September 10, 2010 at 4:18 pm
I've googled this and found plenty of preaching on avoiding cursors in small-scale applications, but I can't seem to find a relevant example on a set-based solution to insert multiple rows into multiple tables for each row in a result set.
For every result, I need exactly one entry in tblParent, and two rows in tblChild with a foreign key baack to tblParent. For the sake of argument the DDL is
CREATE TABLE tblParent (pkParentId bigint IDENTITY(1, 1), field1 int, field2 int, fkTempId int)
CREATE TABLE tblChild(pkChildId bigint IDENTITY(1, 1), fkParentId bigint, theVal varchar(3))
There is a foreign key relationship between tblParent and tblChild.
I have faced this challenge a few times over the course of my development cycle, and come up with several strategies. Initially, I added fkTempId as a permanent column to tblParent which was populated only during this type of insert. I created a temp id or rownumber in my result set and then something like this:
DECLARE @tbl TABLE (pkSourceId int IDENTITY(1,1), field1 int, field2 int, childval1 varchar(3), childval2 varchar(3))
UPDATE tblParent SET fkTempId = NULL
INSERT INTO @tbl(field1, field2, childVal1, childVal2)
SELECT field1, field2, childVal1, childVal2
FROM BigQuery
INSERT INTO tblParent(field1, field2, fkTempId)
SELECT field1, field2, pkSourceId
FROM @tbl
INSERT INTO tblChild (fkParentId, theVal)
SELECT p.pkParentId, t.childVal1
FROM tblParent p
INNER JOIN @tbl t ON p.fkTempId = t.pkSourceId
INSERT INTO tblChild (fkParentId, theVal)

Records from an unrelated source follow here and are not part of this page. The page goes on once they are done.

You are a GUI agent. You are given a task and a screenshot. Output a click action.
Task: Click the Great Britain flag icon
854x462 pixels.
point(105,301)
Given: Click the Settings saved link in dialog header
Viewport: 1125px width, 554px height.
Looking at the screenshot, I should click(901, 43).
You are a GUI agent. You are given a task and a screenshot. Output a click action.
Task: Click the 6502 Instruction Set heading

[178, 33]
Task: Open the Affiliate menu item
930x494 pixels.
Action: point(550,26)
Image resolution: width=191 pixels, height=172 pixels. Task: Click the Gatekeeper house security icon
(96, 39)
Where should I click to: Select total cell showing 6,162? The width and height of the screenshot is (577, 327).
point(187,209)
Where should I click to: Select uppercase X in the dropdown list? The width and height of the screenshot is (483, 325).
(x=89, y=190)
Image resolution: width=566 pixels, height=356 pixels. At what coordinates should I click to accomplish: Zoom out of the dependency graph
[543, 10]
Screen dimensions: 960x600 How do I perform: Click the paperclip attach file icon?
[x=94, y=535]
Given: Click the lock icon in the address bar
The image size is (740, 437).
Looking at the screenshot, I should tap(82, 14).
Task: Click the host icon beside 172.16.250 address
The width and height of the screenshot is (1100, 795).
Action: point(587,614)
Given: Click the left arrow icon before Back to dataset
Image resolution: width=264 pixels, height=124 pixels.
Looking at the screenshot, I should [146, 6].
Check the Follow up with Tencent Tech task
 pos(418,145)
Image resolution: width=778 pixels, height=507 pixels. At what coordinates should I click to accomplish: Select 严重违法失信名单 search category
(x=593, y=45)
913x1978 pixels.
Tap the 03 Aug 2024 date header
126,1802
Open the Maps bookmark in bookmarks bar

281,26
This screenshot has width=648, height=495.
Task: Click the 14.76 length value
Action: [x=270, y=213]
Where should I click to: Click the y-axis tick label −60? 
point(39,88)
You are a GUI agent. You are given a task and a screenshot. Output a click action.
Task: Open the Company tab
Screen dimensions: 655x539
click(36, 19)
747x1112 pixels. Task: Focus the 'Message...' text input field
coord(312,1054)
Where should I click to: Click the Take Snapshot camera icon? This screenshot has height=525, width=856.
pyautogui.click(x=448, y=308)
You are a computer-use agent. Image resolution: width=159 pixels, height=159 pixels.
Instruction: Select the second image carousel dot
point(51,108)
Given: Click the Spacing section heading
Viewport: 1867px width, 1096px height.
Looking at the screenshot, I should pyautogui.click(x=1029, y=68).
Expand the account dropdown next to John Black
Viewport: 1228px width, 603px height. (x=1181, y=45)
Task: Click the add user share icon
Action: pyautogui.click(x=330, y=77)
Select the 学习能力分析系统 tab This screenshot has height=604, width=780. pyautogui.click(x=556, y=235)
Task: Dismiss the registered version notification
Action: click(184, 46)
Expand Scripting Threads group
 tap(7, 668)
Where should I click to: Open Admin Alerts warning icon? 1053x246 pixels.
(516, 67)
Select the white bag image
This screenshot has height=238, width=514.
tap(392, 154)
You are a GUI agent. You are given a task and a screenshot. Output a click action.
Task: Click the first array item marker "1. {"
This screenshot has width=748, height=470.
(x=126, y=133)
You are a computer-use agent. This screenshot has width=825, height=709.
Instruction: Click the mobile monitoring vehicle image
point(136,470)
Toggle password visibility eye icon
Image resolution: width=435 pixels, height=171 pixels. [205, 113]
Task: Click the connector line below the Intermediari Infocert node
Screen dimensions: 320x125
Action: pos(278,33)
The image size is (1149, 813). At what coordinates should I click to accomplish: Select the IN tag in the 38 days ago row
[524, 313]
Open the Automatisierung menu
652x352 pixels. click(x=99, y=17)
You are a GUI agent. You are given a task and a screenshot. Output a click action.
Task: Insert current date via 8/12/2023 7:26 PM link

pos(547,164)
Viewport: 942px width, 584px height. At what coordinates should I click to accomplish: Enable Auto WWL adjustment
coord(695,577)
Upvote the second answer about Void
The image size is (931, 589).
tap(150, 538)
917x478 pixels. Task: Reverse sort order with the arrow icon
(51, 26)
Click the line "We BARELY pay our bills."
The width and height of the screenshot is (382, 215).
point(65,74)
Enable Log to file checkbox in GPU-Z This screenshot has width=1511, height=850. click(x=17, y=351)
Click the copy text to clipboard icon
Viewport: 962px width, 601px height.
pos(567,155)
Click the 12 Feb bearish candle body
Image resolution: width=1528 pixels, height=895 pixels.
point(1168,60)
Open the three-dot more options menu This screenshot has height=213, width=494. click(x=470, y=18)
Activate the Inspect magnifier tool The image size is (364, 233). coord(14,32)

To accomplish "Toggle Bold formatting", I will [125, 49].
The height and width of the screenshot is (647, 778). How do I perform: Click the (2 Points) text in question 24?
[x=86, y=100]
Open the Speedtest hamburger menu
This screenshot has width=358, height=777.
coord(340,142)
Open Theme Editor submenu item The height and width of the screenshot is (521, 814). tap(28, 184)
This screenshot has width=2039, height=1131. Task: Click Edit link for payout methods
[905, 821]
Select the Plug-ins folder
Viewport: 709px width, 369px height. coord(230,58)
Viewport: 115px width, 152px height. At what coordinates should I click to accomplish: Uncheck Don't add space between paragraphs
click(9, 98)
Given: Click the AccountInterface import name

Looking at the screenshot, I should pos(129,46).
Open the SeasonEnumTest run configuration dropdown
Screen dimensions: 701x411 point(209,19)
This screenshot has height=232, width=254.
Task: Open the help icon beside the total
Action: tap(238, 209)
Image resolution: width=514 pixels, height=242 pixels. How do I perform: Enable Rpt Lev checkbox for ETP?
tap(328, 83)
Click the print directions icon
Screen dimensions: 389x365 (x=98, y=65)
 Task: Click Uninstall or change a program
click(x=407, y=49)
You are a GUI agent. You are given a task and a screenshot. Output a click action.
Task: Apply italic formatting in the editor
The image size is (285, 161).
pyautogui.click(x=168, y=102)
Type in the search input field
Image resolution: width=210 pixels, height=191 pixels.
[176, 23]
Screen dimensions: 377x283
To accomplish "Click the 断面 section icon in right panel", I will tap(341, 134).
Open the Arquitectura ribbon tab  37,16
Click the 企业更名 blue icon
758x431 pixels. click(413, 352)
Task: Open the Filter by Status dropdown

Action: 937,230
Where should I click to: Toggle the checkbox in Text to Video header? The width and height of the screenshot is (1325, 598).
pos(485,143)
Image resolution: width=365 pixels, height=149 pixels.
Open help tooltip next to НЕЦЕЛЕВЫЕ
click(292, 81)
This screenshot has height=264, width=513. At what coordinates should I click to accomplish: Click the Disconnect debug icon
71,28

SELECT p.pkParentId, t.childVal2
FROM tblParent p
INNER JOIN @tbl t ON p.fkTempId = t.pkSourceId
UPDATE tblParent SET fkTempId = NULL
So now the tables each have tens of millions of rows and this approach of locking the table and updating the tempId takes too long. I came up with a cursor based solution that does not require the fkTempId on tblParent, but I was hoping for some insight about a set-based approach to handle this. I don't see how to temporarily hold the identity of my new inserts into tblParent. NewId() looked promising, but I would have to make pretty big structural changes to implement anything with that. I'd like to keep my primary keys as bigint. I would greatly appreciate any assistance with this.
September 10, 2010 at 4:35 pm
Check out the OUTPUT clause of the INSERT statement (this is what it's there for!).
(well, maybe other things to, but definitely this.)
Wayne
Microsoft Certified Master: SQL Server 2008
Author - SQL Server T-SQL Recipes
September 10, 2010 at 7:28 pm
Awesome! Thank you!
September 10, 2010 at 8:48 pm
No problem.
But... please follow up and let us know how it works out for you.
Wayne
Microsoft Certified Master: SQL Server 2008
Author - SQL Server T-SQL Recipes
September 11, 2010 at 5:35 am
Hi Wayne, I created found a good article on this and made a proof of concept that works well with simple data sets. However, one underlying assumption of the article is that the inserted data has a natural key AND an Identity.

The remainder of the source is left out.